If we were to integrate the green fluorescent protein gene into a human zygote and then implant it into the mother would the baby(and the adult in the future) be able to glow in the dark? Would the gfp evoke an immune response in the body of the human?
Edit: As John has pointed out in the comments experiments have already been done on primates but it seems that the success rate is very low
During the method in which ANDi was created, 224 eggs were injected with the protein and only 166 or 75% were successfully fertilized. 126 or 76% of these fertilized eggs developed to the four-cell-stage embryos. 40 of the fertilized embryos were implanted in 20 surrogate rhesus mothers, each carrying two embryos. 5 of the surrogates became pregnant. From these five surrogates, three live births proceeded. In these three monkey births, only one infant, ANDi, carried the transgene. (Transgenic monkeys produced by retroviral gene transfer into mature oocytes Chan A.W.S., Chong K.Y., Martinovich C., Simerly C., Schatten G. (2001) Science, 291 (5502) , pp. 309-312.)

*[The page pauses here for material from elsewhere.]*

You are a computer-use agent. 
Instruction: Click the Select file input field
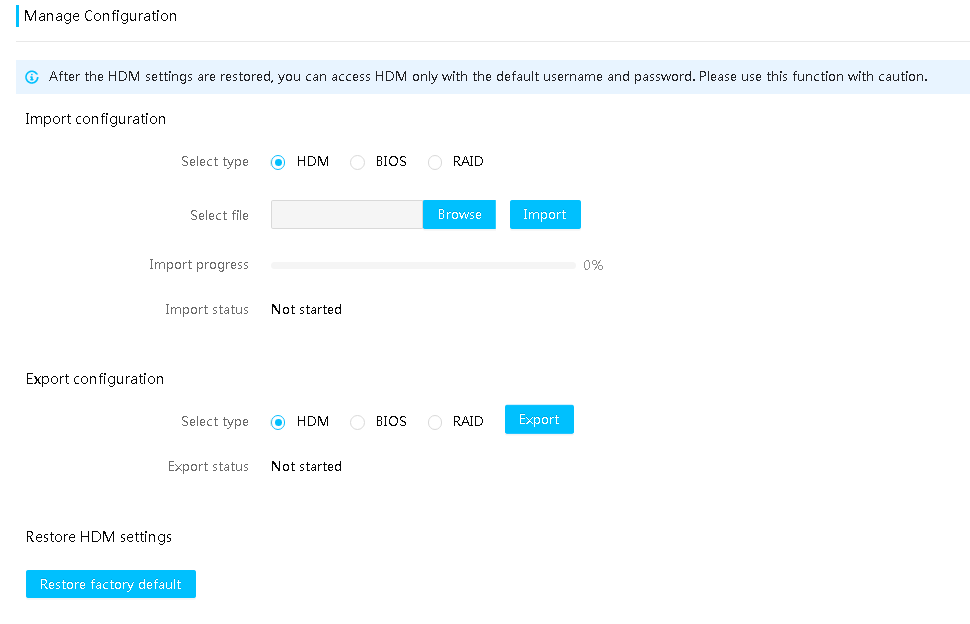coord(347,215)
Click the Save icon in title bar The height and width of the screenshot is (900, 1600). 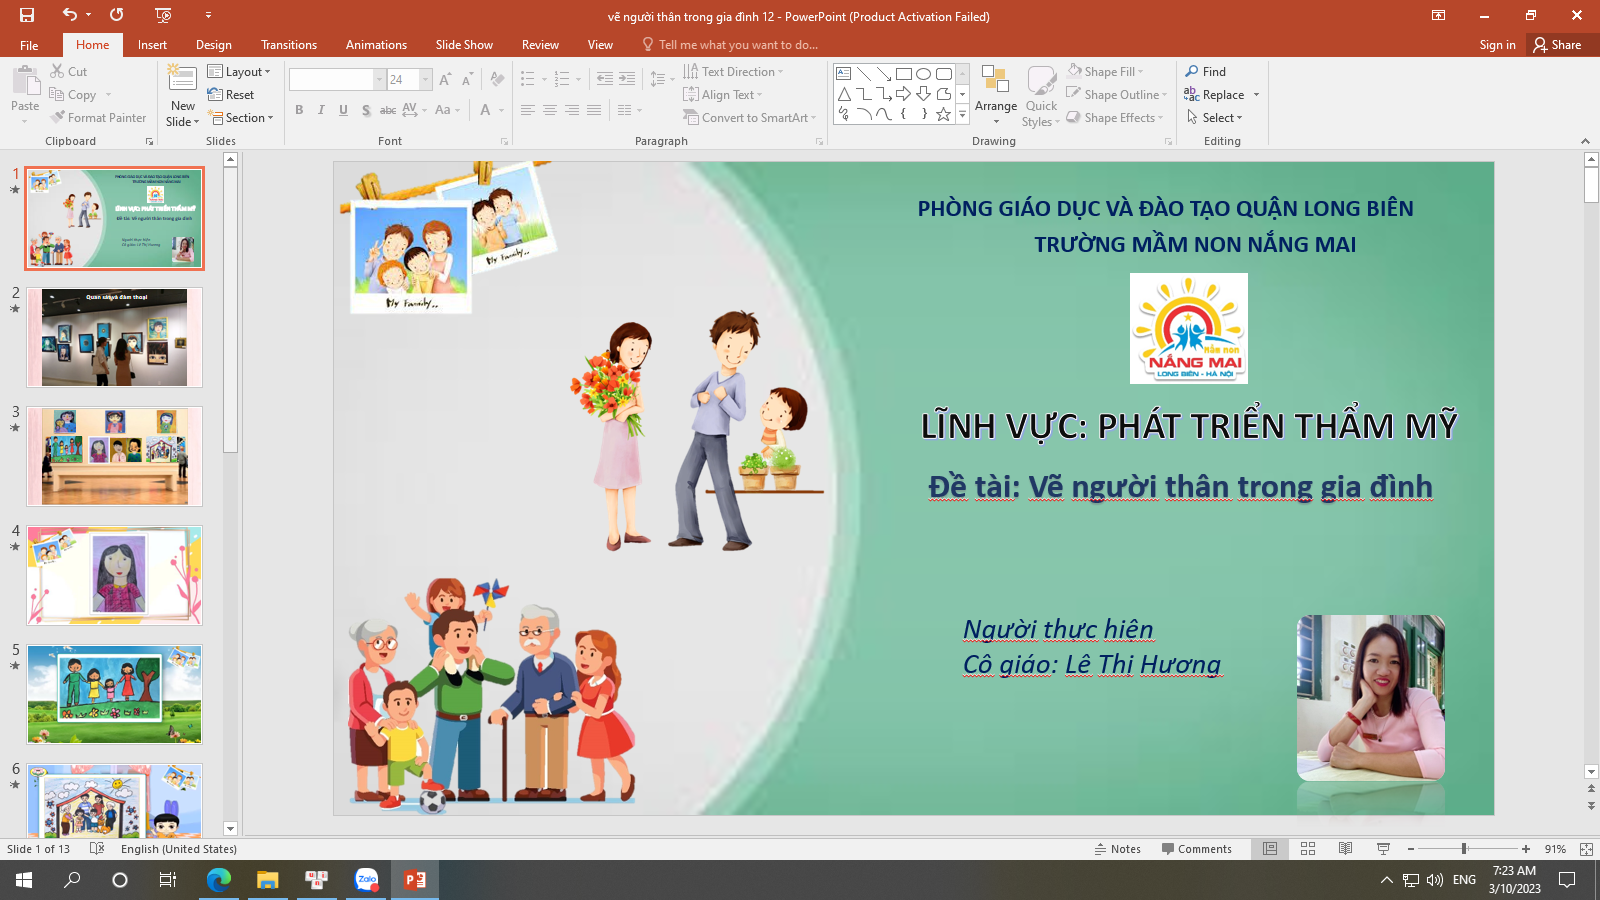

Although 80 transgenic embryos were implanted into 50 marmoset females, only seven of the monkeys became pregnant, and three miscarried during their pregnancies. The four remaining surrogate mothers gave birth to five healthy infants (including one set of twins), and four of the five babies expressed the gene throughout their bodies. (Sasaki, E., Suemizu, H., Shimada, A. et al. Generation of transgenic non-human primates with germline transmission. Nature 459, 523–527 (2009).)
Both of these papers show that not only is it difficult to produce the embryo, many mothers miscarry and not all of the infants carry the transgene. The results may be similar in humans. Is the low success rate specifically because of the gfp transgene or is it an inherent trait of the technology used?